%%

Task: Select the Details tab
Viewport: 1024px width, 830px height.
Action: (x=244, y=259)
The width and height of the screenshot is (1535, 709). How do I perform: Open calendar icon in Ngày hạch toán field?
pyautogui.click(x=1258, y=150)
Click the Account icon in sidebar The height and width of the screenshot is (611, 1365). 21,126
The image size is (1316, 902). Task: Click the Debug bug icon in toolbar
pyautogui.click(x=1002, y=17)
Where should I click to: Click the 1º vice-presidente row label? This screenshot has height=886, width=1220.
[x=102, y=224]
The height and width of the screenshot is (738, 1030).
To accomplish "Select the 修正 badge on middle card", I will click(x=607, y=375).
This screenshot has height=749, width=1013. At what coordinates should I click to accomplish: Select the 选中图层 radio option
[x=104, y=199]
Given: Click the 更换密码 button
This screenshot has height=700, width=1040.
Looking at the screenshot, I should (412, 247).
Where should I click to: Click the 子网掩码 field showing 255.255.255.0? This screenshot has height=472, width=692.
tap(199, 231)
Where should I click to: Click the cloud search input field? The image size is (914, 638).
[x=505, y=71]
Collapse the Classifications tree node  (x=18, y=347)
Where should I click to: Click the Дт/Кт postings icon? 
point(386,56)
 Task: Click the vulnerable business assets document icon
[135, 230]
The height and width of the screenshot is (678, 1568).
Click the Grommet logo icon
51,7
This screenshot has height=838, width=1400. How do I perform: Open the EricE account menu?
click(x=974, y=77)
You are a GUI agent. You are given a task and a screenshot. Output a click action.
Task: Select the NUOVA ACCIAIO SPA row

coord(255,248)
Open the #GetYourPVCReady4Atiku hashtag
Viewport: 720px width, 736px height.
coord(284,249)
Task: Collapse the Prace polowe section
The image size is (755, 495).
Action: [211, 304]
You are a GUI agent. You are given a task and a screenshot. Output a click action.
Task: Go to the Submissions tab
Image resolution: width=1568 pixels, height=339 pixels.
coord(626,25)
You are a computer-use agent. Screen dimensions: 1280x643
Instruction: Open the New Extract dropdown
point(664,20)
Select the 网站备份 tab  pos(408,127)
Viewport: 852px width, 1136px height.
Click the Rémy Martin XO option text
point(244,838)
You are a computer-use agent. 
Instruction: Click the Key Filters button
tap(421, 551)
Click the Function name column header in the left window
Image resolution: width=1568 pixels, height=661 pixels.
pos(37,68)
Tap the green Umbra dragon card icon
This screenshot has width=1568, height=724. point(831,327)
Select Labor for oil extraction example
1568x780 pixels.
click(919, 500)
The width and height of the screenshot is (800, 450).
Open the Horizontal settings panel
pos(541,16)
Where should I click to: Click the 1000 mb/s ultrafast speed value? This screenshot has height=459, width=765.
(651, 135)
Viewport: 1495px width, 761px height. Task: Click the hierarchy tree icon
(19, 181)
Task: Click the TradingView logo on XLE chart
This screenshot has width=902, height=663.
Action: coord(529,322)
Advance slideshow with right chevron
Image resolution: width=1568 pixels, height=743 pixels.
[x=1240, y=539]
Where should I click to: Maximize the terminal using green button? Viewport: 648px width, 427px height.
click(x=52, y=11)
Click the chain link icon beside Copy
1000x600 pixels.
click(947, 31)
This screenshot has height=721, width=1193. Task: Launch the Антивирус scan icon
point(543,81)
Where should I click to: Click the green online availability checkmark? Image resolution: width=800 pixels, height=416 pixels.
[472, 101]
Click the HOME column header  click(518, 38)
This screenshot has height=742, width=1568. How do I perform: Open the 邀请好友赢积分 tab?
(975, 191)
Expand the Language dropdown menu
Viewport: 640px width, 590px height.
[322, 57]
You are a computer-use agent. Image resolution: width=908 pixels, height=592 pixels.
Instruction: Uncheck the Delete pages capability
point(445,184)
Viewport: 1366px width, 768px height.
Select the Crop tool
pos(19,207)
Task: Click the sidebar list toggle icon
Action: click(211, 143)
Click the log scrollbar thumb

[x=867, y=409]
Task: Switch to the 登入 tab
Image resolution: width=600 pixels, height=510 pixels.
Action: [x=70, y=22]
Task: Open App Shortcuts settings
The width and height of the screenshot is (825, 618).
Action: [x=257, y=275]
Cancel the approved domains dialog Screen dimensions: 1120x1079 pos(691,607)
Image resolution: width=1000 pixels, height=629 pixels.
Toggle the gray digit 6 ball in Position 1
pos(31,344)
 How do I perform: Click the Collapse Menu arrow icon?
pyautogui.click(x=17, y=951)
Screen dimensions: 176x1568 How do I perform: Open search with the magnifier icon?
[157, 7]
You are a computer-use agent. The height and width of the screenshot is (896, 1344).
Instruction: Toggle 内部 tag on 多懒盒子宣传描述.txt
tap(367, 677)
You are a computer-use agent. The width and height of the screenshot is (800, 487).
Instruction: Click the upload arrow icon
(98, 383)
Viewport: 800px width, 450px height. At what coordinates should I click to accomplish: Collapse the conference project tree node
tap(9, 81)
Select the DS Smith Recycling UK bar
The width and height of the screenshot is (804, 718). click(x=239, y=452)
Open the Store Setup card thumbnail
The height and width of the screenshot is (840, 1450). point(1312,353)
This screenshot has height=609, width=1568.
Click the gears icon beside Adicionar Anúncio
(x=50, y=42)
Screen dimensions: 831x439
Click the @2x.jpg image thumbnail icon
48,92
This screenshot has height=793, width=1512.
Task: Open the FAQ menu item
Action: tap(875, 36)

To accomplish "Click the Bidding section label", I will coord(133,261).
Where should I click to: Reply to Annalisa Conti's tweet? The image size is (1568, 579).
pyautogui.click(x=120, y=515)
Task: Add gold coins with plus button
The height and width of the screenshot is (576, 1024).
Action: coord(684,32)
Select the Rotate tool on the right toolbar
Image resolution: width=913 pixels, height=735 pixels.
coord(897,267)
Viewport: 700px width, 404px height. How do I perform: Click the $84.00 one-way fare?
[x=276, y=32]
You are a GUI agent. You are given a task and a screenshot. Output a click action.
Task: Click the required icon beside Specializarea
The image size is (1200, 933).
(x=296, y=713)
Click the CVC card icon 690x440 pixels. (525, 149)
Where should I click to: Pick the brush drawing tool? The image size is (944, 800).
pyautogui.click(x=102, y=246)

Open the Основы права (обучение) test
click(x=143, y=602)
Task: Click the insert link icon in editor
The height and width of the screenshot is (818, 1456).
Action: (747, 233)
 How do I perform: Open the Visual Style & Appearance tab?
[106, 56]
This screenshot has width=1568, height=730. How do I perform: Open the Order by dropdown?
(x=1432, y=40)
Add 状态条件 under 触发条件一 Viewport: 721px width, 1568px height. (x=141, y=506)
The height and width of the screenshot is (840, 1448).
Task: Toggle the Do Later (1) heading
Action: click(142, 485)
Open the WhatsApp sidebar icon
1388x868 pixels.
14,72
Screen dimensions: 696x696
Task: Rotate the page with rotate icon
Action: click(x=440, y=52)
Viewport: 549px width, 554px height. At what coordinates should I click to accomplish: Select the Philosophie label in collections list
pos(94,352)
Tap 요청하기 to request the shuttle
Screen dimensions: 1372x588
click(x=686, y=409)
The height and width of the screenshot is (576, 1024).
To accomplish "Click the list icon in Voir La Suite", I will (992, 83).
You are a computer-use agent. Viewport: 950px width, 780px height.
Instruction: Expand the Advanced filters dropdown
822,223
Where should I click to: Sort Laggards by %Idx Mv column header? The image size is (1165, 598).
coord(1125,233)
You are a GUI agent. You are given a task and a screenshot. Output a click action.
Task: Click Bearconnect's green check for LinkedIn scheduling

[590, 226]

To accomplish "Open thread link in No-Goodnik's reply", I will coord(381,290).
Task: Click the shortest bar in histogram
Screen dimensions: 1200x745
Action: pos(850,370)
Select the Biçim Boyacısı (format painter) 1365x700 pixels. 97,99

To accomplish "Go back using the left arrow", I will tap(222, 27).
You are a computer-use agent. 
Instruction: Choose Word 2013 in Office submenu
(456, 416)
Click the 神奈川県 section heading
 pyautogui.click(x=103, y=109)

%%

--- Task to complete ---
Line count for "right": state how many lines of the records contain it, and give only the number.

--- Reply to the exercise ---
2